The reply must return each line of the data exactly.

Information provided: Begin

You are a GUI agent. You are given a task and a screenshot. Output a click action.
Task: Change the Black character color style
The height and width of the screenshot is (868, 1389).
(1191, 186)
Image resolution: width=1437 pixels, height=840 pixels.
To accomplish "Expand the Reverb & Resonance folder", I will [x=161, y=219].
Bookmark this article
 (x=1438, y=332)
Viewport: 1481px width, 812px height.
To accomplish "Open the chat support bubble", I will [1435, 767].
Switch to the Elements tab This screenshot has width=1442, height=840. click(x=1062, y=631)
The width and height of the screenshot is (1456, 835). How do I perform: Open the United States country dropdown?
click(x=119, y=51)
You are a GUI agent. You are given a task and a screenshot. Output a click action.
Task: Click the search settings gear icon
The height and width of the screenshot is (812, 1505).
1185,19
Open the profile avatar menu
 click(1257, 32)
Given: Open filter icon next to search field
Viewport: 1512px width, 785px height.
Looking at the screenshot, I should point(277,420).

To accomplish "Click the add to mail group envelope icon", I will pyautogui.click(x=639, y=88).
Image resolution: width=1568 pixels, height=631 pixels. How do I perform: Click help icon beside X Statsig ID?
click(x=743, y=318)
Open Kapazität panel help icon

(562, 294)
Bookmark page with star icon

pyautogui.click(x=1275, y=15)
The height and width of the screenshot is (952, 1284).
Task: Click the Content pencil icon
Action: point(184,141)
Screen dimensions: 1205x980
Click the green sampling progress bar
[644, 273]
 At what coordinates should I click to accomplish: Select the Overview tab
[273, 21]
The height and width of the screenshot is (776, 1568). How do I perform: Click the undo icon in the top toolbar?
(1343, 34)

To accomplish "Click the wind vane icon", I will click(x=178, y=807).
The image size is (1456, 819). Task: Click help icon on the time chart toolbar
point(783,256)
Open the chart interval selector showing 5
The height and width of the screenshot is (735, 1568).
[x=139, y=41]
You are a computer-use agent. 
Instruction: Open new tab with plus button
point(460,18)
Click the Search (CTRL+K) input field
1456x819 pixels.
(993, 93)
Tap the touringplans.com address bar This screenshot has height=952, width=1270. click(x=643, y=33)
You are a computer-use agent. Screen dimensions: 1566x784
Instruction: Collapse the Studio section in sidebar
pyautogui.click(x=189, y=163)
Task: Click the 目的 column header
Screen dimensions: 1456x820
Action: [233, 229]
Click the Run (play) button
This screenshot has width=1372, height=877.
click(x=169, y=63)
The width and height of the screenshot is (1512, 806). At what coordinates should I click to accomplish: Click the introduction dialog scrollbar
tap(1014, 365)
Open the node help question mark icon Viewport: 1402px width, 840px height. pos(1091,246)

Information provided: End

Output of the task =
You are a GUI agent. You are given a task and a screenshot. Output a click action.
Task: Change the Black character color style
The height and width of the screenshot is (868, 1389).
(1191, 186)
Image resolution: width=1437 pixels, height=840 pixels.
To accomplish "Expand the Reverb & Resonance folder", I will [x=161, y=219].
Bookmark this article
 (x=1438, y=332)
Viewport: 1481px width, 812px height.
To accomplish "Open the chat support bubble", I will [1435, 767].
Switch to the Elements tab This screenshot has width=1442, height=840. click(x=1062, y=631)
The width and height of the screenshot is (1456, 835). How do I perform: Open the United States country dropdown?
click(x=119, y=51)
You are a GUI agent. You are given a task and a screenshot. Output a click action.
Task: Click the search settings gear icon
The height and width of the screenshot is (812, 1505).
1185,19
Open the profile avatar menu
 click(1257, 32)
Given: Open filter icon next to search field
Viewport: 1512px width, 785px height.
Looking at the screenshot, I should point(277,420).

To accomplish "Click the add to mail group envelope icon", I will pyautogui.click(x=639, y=88).
Image resolution: width=1568 pixels, height=631 pixels. How do I perform: Click help icon beside X Statsig ID?
click(x=743, y=318)
Open Kapazität panel help icon

(562, 294)
Bookmark page with star icon

pyautogui.click(x=1275, y=15)
The height and width of the screenshot is (952, 1284).
Task: Click the Content pencil icon
Action: point(184,141)
Screen dimensions: 1205x980
Click the green sampling progress bar
[644, 273]
 At what coordinates should I click to accomplish: Select the Overview tab
[273, 21]
The height and width of the screenshot is (776, 1568). How do I perform: Click the undo icon in the top toolbar?
(1343, 34)

To accomplish "Click the wind vane icon", I will click(x=178, y=807).
The image size is (1456, 819). Task: Click help icon on the time chart toolbar
point(783,256)
Open the chart interval selector showing 5
The height and width of the screenshot is (735, 1568).
[x=139, y=41]
You are a computer-use agent. 
Instruction: Open new tab with plus button
point(460,18)
Click the Search (CTRL+K) input field
1456x819 pixels.
(993, 93)
Tap the touringplans.com address bar This screenshot has height=952, width=1270. click(x=643, y=33)
You are a computer-use agent. Screen dimensions: 1566x784
Instruction: Collapse the Studio section in sidebar
pyautogui.click(x=189, y=163)
Task: Click the 目的 column header
Screen dimensions: 1456x820
Action: [233, 229]
Click the Run (play) button
This screenshot has width=1372, height=877.
click(x=169, y=63)
The width and height of the screenshot is (1512, 806). At what coordinates should I click to accomplish: Click the introduction dialog scrollbar
tap(1014, 365)
Open the node help question mark icon Viewport: 1402px width, 840px height. pos(1091,246)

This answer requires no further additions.